Channing figura ancora nelle registrazioni di Polly, che la band aveva iniziato prima di suonare nuovamente live. Quando le strade di Cobain, Novoselic e il loro batterista si separarono, Kurt ebbe l’opportunità di vedere Dave Grohl suonare con i suoi Scream a San Francisco. Colpito dalla sua energia lo invitò a Seattle per delle prove. In poco tempo nacque l’intesa che portò Grohl a suonare con i Nirvana a Washington nel 1990. Il resto è storia.
Con un batterista di quel calibro, potente e con il ritmo giusto, la band alza l’asticella.
Nirvana – Smells Like Teen Spirit
https://www.youtube.com/watch?v=hTWKbfoikeg
SEMINALE
Brani semplici, senza virtuosismi, ma di una potenza inaudita.

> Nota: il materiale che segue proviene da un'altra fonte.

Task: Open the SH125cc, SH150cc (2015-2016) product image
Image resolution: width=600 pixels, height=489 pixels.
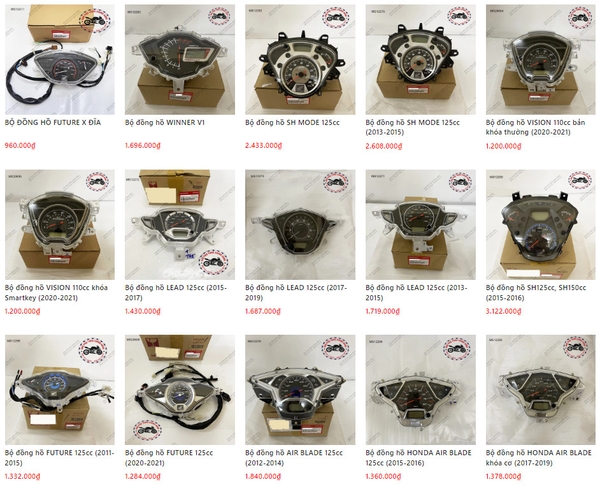Action: pos(541,225)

Nevermind abbatte ogni tipo di muro e raggiunge le folle di giovani che ascoltandolo scuotono il capo, si scatenano, e nel mentre si sentono compresi.
Smells Like Teen Spirit diventa l’urlo di una generazione: è un brano pop con le chitarre a tutto volume, un riff ipnotico e un testo semplice, ma impegnato. Un cocktail perfetto, rimasto fresco per trent’anni, e chissà per quanto tempo ancora.
In Bloom è un attacco alle persone plasmate dal machismo imperante della società contemporanea, schierandosi a favore delle vittime del bullismo.
Con Breed, oltre ad una svolta dal punto di vista stilistico, Kurt da voce ai pensieri di tutti coloro che si sentono intrappolati in una vita che non desiderano. Guidati dalle imposizioni della società è facile lasciare che le proprie scelte vengano incanalate per conformarsi. Breed è la prova che si possono puntare i piedi e urlare “no!”, con convinzione e nel pieno esercizio dei propri diritti.
Per la maggioranza delle tracce, Nevermind ti afferra per le spalle e ti scrolla, ti prende a schiaffi intimandoti di svegliarti. Ma non c’è solo questo. Le urla sono il risultato delle paure che Cobain coltivava dentro di sé, sono di disperazione, di frustrazione. Ed è per questo che è facile immedesimarsi.
Magistrali anche le canzoni più morbide, come Polly che per le sonorità potrebbe sembrare un pezzo soft, ma racconta il rapimento e lo stupro di una quattordicenne al rientro da un concerto a Tacoma. Poi c’è Something in the Way, la ballad del disco, che chiude il lavoro mettendo il fiocchetto, raccontando i problemi giovanili di Kurt, quando lasciò la sua famiglia.
Alcuni di questi pezzi sono poi stati suonati nello splendido live unplugged registrato a New York per Mtv. Un’esibizione di estrema bellezza, che conferisce una chiave acustica a questi brani così potenti, senza perdere in efficacia.
Oggi, come trent’anni fa, questo album continua ad essere fonte di ispirazione per chiunque. Per coloro che si cimentano nel mondo della musica, ma anche per quelli che con la musica non hanno nulla a che fare. Nevermind è di diritto una pietra miliare, uno spartiacque senza epoca che ha tolto l’etichetta di genere di nicchia al grunge, rendendolo un fenomeno di portata mondiale. È un lavoro accorato che ancora oggi parla a tutti in modo attuale, spassionato e indiscriminato.
Un album così esce una volta ogni trent’anni.